Exam takeaways and synthesis

For judiciary and CLAT-PG candidates, the examinable core of Sections 7-8 reduces to a few precise propositions. The Tribunal is constituted by the State Government for each Sub-Division (Section 7(1)), within six months of commencement, and is presided over by an officer not below the rank of Sub-Divisional Officer (Section 7(2)). It follows a summary procedure (Section 8(1)) but has all the powers of a Civil Court for taking evidence, enforcing attendance and compelling production, and is deemed a Civil Court for Section 195 and Chapter XXVI CrPC (Section 8(2)). It may be assisted by experts (Section 8(3)). No legal practitioner may appear (Section 17), and the inquiry must ordinarily conclude within ninety days, extendable by thirty (Section 5(4)).

On powers, the indispensable trio of authorities is: Dr. Ashwani Kumar v. Union of India (welfare framing and directions), S. Vanitha v. Deputy Commissioner (the Tribunal can evict, but cannot override a competing residence right under the DV Act), Urmila Dixit v. Sunil Sharan Dixit (2025 INSC 20, confirming the power to order eviction and restore possession under a liberal reading of Section 23), and the limiting principle in Sudesh Chhikara v. Ramti Devi (Section 23 needs both a maintenance condition and its breach). Master that progression — constitution, summary powers, eviction, and its limits — and the topic is comprehensively covered. See also the foundational definitions that govern who may invoke the Tribunal.

Frequently asked questions

Who presides over a Maintenance Tribunal under the 2007 Act?

Under Section 7(2), the Tribunal is presided over by an officer not below the rank of Sub-Divisional Officer of the State — an executive officer, not a judicial magistrate. The State Government constitutes one or more such Tribunals for each Sub-Division under Section 7(1).

Can a Maintenance Tribunal order eviction of a son or daughter from the senior citizen's property?

Yes. Although Section 23 does not expressly mention eviction, the Supreme Court in S. Vanitha v. Deputy Commissioner and, conclusively, in Urmila Dixit v. Sunil Sharan Dixit (2025 INSC 20) held that the Tribunal has the power to order eviction and restore possession where necessary to enforce a senior citizen's right to maintenance and protection.

What powers does the Tribunal have under Section 8?

Under Section 8(2) the Tribunal has all the powers of a Civil Court for taking evidence on oath, enforcing attendance of witnesses, and compelling discovery and production of documents, and is deemed a Civil Court for the purposes of Section 195 and Chapter XXVI of the CrPC, 1973. Under Section 8(1) it follows a summary procedure, and under Section 8(3) it may be assisted by experts.

Are lawyers allowed before the Maintenance Tribunal?

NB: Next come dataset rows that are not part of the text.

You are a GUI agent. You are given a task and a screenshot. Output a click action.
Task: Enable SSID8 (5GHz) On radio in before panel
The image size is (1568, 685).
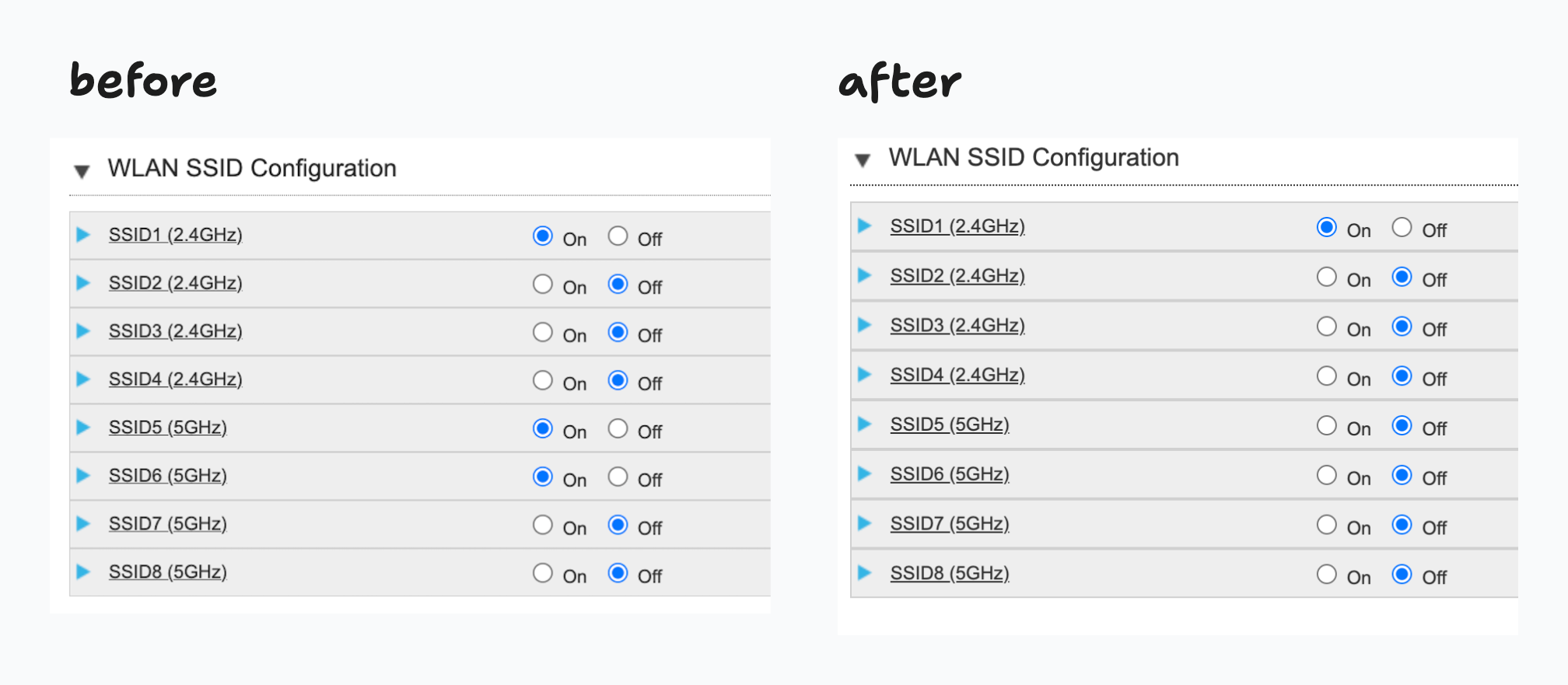click(x=543, y=573)
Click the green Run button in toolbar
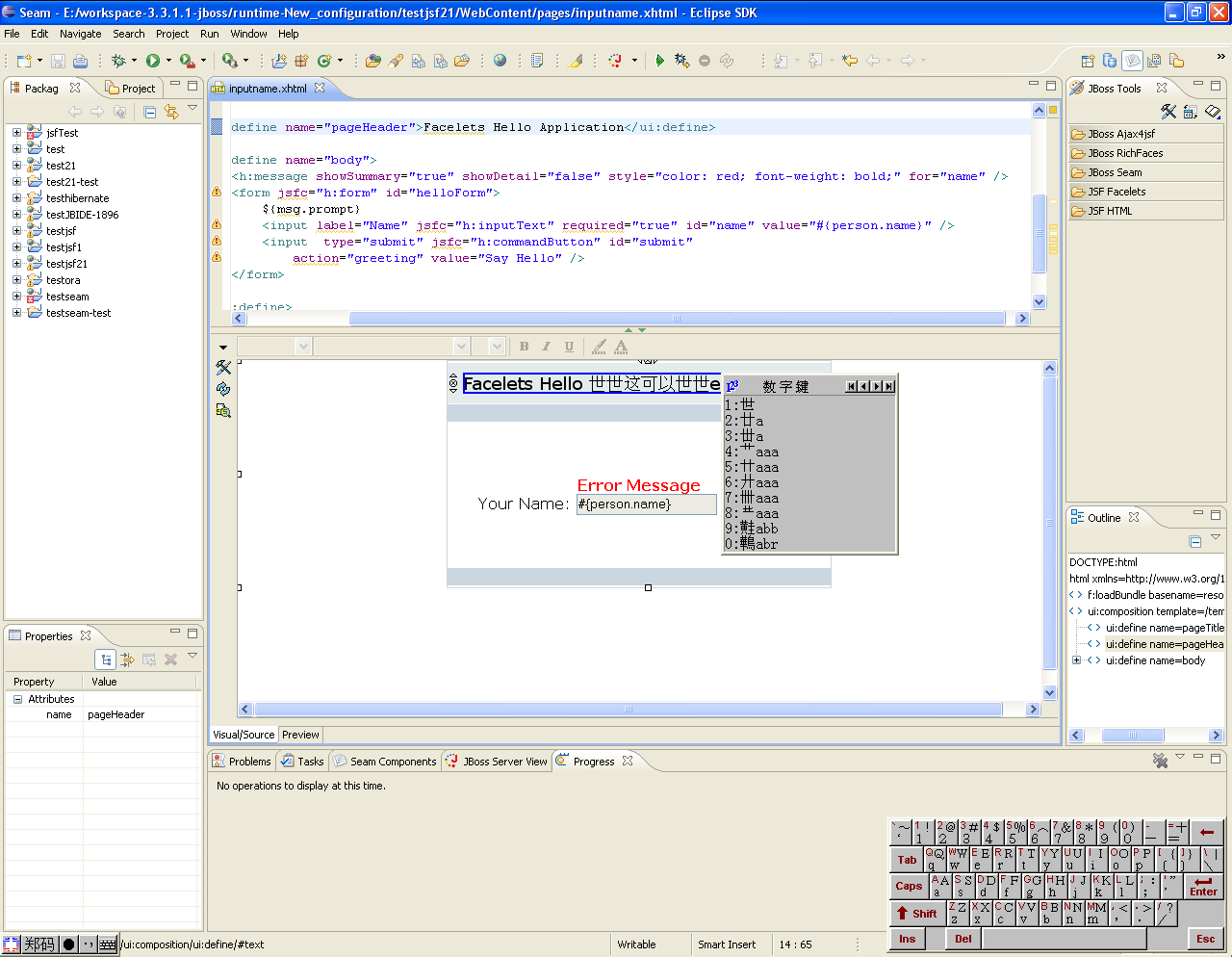Image resolution: width=1232 pixels, height=957 pixels. (152, 61)
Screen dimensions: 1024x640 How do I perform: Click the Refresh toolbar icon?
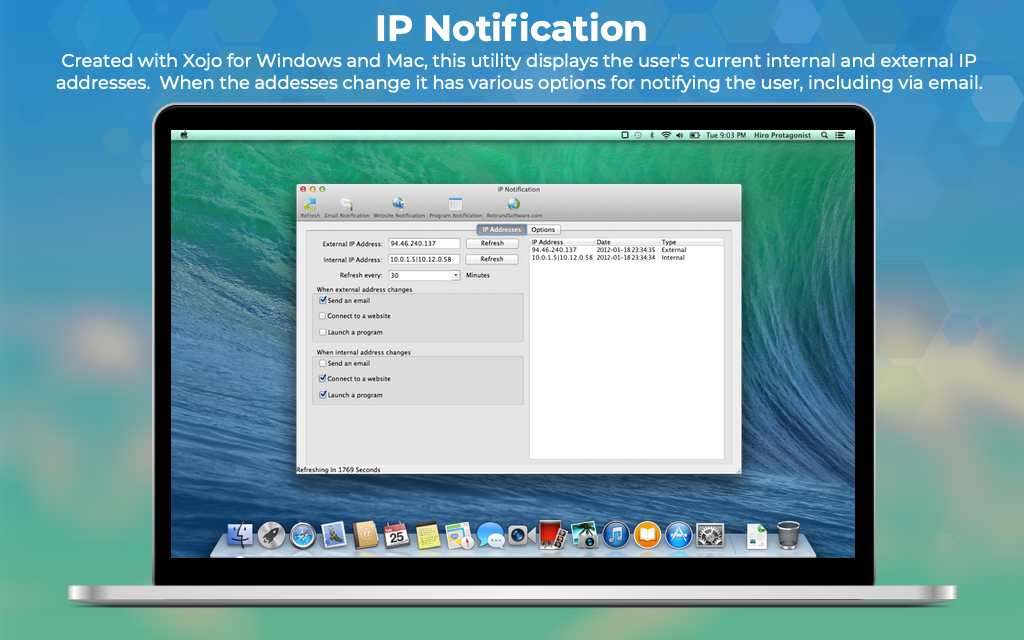310,204
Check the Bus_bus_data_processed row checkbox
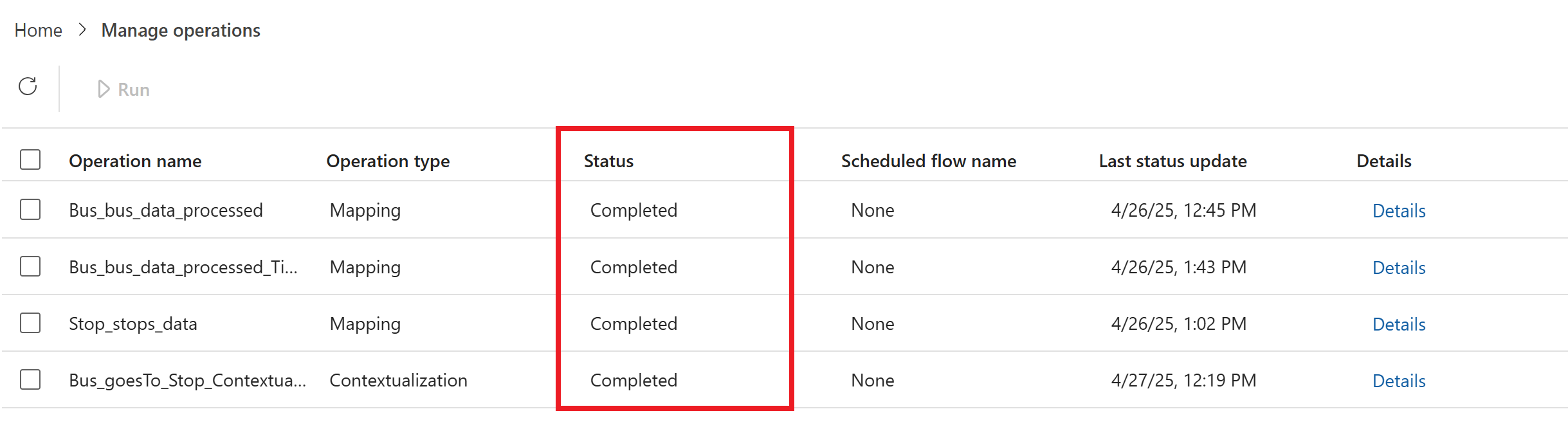The height and width of the screenshot is (427, 1568). point(30,210)
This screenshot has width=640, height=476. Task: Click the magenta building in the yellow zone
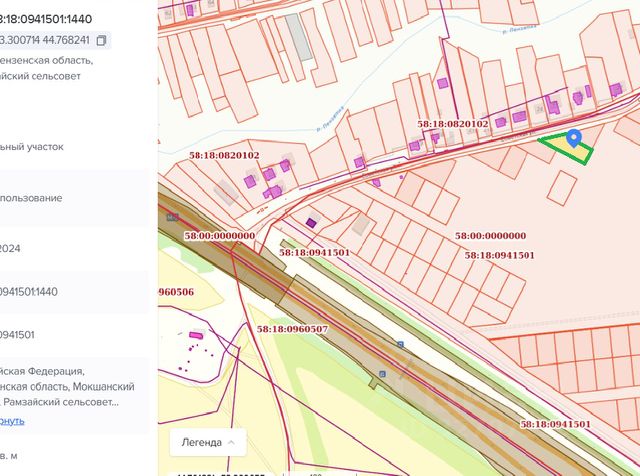tap(196, 335)
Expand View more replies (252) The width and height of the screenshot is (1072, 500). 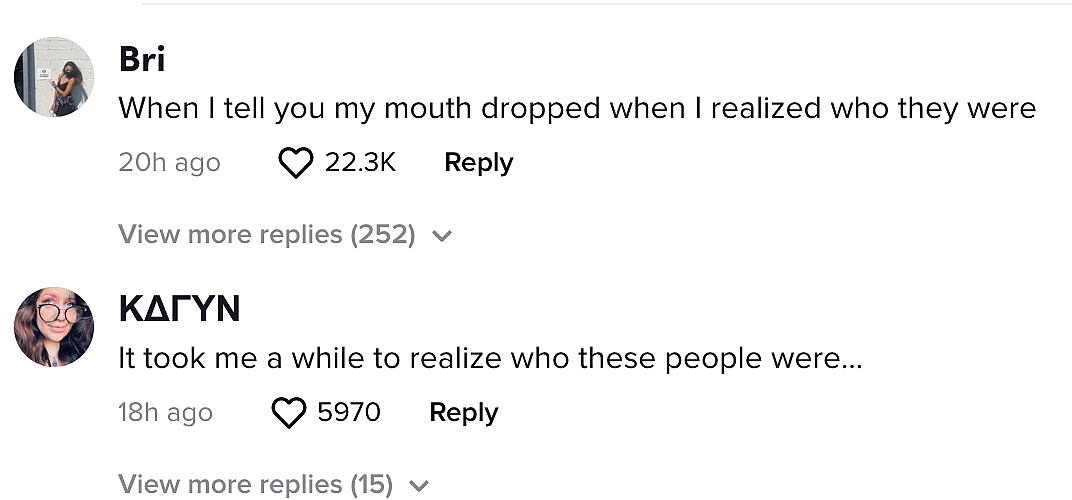point(266,235)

No. Section 17 bars any party from being represented by a legal practitioner before the Tribunal or the Appellate Tribunal, notwithstanding anything in any other law. This keeps the proceeding inexpensive and non-adversarial, consistent with the summary procedure under Section 8(1).

How quickly must the Tribunal decide a maintenance application?

Section 5(4) requires the Tribunal to endeavour to dispose of the application within ninety days of service of notice on the respondent, extendable once by a maximum of thirty days for reasons recorded in writing. The Tribunal may also grant interim maintenance during the inquiry under the proviso to Section 5(2).

When can the Tribunal cancel a transfer of property under Section 23?

Per Sudesh Chhikara v. Ramti Devi (2022 LiveLaw (SC) 1011), Section 23(1) is attracted only when two conditions are both met: the transfer was made subject to a condition that the transferee would provide basic amenities and physical needs, and the transferee has failed or refused to do so. Absent a recorded maintenance condition, the Tribunal cannot void the transfer.